There are plenty of dollars and cents examples out there that clearly lay out the business case for sustainability. Beyond that, however, is a long list of reasons that further strengthen the sustainability case; a list so long, in fact, that it turns this myth completely on its head and makes the exact opposite true. Sustainability makes complete business sense in myriad ways.

For starters, many companies these days have been experiencing increased demand from investors, shareholders, retailers and consumers for greater commitment to sustainability. And what starts as more demand often ends up becoming a requirement. For example, shareholder resolutions focused on sustainability have been on the rise over the past few years. Such resolutions may only inform discussions initially, but with enough support they often become mandates that not only call for but support sustainability initiatives.

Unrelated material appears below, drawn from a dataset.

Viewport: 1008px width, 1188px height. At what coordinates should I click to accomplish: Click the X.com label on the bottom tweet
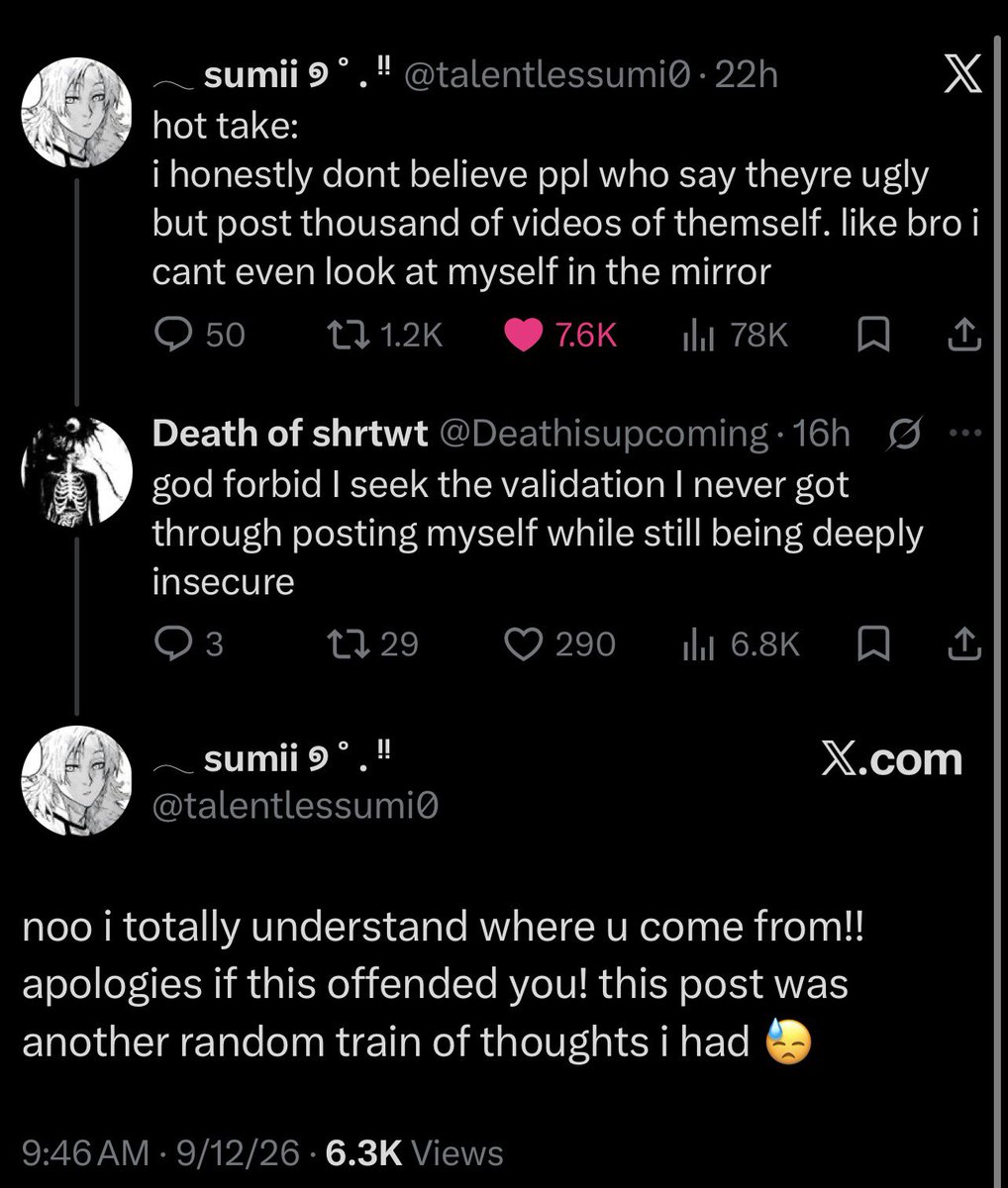point(891,759)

For companies in certain industries, sustainability can be an imperative for doing business at all. Forestry companies must manage their timberlands for future harvests, and mining companies are often required to meet rigorous environmental standards in order to receive the licenses they need to conduct their business in the first place.

Likewise, more and more large companies are beginning to require a commitment to sustainability from their suppliers. The most well-known of these, Wal-Mart, launched its sustainability index in 2009 to begin rating its suppliers based on their own sustainable practices. The retailer expects to source 70 percent of the goods it sells in the US by 2017 only from suppliers who make sustainability cut. Those who don’t will be missing out on a big business opportunity: the average Wal-Mart store carries more than 120,000 items.